Guest Essays, Letters to the Editor, Opinion

Education by eminent domain: Charter bill attacks local control

by Fred Albert

West Virginians have always gone our own way, always prizing local democracy over government bureaucracy. Nowhere is that more evident than with our neighborhood public schools. We want our communities, not Charleston, to have the strongest voice in decision-making for our children’s education.

That’s why it’s shocking to see state lawmakers override our communities’ right to a say how our neighborhood public schools work, through a reckless, destructive charter bill (House Bill 2012) that’s been rammed through the state Legislature and is now on the governor’s desk.

This bill is one of two (the other, HB 2013, is a wide-reaching voucher bill) that together would drain a half-billion a year from our public schools. That’s one-quarter of the total state education budget for our schools for fiscal year 2019-20.

Draining funding from our schools at a time when they need every penny is worrying enough. Equally troubling: The charter bill is a head-on attack on local control of our schools.

HB 2012 goes right around county boards of education to set up a state authorization board for charters. In other words, your elected county school board could consider and deny a charter school application, and this bill would let a new state bureaucracy say, “Nope, we’re putting a charter in your community anyway.”

In Monongalia County, the school board carefully reviewed and denied a charter school application in November 2020. If you live in Mon County and think that was the wrong decision, you have choices. You can democratically vote in new board members. You can organize community support to convince the board to change its mind. You can even run for school board yourself. But if

HB 2012 passes, decisions on charter schools in your county will be made by a state board that doesn’t know your community like you do and doesn’t answer to voters.

Anyone accountable to voters would look at the research, which shows that West Virginians aren’t up for major privatization experiments with our kids’ education. In an August 2019 West Virginia poll, voters preferred, by a margin of almost two to one, to improve the existing public school system rather than opt for an alternative like charter schools.

Likewise, for West Virginia’s Voice, a 2019 report about public education for which the state Department of Education captured public input from more than 20,000 West Virginians, 88% of participants in Voice-hosted public forums opposed public charter schools. Instead, these parents, students and community members wanted investment in proven strategies to help our schools, such as redesigning schools to embed social services, increasing student support personnel and giving teachers more resources to help them address the needs of students experiencing trauma.

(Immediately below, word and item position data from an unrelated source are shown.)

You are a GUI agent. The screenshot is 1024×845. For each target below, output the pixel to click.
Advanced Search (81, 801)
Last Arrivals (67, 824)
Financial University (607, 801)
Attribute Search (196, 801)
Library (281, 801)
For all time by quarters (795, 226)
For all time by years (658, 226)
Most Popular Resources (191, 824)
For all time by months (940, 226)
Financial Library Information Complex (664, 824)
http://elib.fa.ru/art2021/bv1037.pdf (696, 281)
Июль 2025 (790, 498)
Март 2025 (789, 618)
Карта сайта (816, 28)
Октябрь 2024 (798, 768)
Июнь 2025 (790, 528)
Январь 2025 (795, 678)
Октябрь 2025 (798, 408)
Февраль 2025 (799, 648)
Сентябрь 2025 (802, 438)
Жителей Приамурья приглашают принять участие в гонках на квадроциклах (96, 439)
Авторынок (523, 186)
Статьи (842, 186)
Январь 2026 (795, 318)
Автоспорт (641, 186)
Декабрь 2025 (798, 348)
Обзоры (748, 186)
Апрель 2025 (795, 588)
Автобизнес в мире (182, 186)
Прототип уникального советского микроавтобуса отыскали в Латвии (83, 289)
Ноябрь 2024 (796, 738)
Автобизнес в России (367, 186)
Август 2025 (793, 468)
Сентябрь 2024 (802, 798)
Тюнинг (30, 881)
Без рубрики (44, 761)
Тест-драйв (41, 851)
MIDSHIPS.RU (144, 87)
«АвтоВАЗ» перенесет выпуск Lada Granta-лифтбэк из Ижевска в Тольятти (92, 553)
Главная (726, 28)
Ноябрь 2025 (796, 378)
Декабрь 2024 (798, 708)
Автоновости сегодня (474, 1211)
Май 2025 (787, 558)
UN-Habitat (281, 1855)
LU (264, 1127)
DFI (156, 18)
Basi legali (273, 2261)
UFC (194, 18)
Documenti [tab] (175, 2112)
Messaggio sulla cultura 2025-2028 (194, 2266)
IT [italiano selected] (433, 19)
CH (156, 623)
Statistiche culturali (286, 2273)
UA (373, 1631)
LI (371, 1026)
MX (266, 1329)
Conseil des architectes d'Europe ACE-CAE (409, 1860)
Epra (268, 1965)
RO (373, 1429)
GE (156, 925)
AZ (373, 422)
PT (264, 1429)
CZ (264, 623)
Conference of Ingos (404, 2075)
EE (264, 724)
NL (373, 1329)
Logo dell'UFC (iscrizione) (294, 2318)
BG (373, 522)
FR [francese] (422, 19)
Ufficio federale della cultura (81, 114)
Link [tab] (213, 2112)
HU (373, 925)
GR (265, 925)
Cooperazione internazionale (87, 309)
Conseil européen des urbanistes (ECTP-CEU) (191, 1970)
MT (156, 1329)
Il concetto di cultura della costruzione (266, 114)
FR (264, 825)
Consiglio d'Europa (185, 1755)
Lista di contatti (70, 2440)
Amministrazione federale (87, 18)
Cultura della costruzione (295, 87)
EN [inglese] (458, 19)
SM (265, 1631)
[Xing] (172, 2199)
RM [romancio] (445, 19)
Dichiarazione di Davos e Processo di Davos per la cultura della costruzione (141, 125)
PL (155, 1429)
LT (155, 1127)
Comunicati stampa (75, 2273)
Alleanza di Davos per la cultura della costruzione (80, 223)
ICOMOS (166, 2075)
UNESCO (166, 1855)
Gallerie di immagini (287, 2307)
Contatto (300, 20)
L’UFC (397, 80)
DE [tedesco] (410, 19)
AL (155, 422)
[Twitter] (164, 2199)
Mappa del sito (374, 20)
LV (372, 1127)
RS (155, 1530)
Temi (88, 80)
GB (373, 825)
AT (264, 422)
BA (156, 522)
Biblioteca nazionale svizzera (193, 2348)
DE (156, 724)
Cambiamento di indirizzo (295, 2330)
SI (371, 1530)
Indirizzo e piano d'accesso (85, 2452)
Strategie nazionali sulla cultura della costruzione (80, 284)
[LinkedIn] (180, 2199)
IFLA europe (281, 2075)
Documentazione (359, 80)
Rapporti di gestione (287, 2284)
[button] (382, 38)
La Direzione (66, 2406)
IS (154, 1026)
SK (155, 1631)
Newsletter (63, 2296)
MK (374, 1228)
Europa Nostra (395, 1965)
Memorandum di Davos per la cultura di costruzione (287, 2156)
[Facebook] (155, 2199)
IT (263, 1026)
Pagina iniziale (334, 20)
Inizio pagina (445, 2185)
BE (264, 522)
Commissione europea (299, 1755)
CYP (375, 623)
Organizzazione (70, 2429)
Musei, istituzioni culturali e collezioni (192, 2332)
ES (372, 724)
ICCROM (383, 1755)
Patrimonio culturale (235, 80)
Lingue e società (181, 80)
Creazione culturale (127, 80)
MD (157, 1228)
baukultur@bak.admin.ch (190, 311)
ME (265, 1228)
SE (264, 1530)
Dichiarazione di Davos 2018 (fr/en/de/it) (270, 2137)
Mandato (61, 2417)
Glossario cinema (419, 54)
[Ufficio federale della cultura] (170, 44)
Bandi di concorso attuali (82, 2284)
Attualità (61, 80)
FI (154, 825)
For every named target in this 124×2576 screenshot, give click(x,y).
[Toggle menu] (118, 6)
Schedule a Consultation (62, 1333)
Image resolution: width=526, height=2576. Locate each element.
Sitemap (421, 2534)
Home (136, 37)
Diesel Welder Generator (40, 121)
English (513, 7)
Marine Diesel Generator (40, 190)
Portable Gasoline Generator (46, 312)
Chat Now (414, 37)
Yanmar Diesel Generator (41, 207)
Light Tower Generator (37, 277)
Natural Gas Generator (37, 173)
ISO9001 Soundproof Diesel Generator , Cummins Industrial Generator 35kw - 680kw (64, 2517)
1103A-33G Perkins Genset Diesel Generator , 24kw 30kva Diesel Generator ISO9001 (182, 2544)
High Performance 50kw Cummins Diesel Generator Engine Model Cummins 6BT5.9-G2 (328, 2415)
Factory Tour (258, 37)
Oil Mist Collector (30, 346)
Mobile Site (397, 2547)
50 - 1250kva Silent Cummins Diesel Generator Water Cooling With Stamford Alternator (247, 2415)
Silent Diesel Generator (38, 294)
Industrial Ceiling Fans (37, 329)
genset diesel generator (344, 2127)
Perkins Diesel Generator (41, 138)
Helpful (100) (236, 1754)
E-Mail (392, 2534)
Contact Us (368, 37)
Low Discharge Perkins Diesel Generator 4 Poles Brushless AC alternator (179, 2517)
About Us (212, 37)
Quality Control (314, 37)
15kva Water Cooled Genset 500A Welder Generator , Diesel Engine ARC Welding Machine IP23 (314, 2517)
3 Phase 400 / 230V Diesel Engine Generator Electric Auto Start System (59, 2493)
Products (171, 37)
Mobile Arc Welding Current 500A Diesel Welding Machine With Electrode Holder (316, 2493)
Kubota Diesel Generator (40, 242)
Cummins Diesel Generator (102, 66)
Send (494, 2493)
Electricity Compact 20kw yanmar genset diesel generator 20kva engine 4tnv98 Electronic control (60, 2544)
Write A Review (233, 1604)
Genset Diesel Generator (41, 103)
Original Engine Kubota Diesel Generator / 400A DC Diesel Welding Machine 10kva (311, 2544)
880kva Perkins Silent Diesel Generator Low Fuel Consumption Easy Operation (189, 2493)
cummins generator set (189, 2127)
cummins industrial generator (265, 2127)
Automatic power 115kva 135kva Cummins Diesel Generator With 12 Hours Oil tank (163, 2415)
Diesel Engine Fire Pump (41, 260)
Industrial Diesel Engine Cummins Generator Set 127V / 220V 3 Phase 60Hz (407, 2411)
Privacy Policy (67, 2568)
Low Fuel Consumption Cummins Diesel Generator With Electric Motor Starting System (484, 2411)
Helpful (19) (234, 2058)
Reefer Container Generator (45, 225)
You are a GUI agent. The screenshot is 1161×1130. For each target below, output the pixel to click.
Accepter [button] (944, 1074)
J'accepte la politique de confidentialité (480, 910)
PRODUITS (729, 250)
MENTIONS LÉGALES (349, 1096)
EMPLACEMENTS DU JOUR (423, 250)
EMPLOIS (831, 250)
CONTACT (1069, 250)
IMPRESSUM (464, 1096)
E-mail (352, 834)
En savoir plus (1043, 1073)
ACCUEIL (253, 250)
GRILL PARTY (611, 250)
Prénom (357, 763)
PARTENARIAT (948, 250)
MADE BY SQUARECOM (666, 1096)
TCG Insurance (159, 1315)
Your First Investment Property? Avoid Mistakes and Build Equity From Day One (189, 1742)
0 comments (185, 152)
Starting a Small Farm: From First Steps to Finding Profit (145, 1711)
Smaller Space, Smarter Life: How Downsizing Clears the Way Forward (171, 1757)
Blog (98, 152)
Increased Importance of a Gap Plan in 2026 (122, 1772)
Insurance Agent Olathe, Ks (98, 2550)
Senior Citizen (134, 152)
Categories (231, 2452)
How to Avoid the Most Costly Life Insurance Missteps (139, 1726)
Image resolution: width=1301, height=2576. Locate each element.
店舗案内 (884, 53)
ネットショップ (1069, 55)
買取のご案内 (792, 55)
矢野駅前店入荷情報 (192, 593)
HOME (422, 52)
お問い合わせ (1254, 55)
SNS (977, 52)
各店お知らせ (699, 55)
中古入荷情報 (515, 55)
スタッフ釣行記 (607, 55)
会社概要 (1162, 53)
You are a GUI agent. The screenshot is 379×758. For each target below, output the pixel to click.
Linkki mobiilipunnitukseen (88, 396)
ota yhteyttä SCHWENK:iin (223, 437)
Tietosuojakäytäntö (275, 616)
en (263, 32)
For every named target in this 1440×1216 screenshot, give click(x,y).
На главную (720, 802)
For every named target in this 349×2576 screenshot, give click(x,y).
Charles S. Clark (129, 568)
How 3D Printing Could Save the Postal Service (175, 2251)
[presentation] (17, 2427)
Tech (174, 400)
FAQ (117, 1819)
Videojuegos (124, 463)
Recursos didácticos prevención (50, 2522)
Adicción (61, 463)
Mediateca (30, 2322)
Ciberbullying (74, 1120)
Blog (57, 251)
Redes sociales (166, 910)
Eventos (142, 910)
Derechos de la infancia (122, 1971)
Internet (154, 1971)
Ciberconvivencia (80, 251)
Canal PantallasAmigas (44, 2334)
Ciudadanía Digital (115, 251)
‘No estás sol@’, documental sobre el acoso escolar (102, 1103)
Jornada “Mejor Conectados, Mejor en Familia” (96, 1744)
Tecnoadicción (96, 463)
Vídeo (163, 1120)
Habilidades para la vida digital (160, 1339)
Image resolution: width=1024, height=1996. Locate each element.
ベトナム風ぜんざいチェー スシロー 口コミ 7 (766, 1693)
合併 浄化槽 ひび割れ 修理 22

The pandemic has left so many children experiencing higher rates of stress and trauma. We’re betting most parents don’t think their child’s school should be losing money and resources right now. A drastic charter expansion like this one, piled on top of a new state voucher program, would leave our schools struggling to do more than ever, with less than ever.

But to be clear, you could even be an ardent charter supporter and still oppose this bill on principle — because when the state decides to interfere in decisions like these, it’s a blow to local democracy. Having the state say how much your child’s school should suffer for a charter that the state itself plops down in your midst is like having the state decide to build a highway in your backyard to ease local traffic jams and tear down your house to make it happen.

We don’t need education by eminent domain in West Virginia. Our schools belong to us, not to politicians in Charleston. HB 2012 is an undemocratic power grab that Gov. Jim Justice should veto.

Fred Albert is the president of AFT-West Virginia, which represents over 10,000 teachers and school employees across the state, as well as public employees and employees in universities, colleges and community/junior colleges.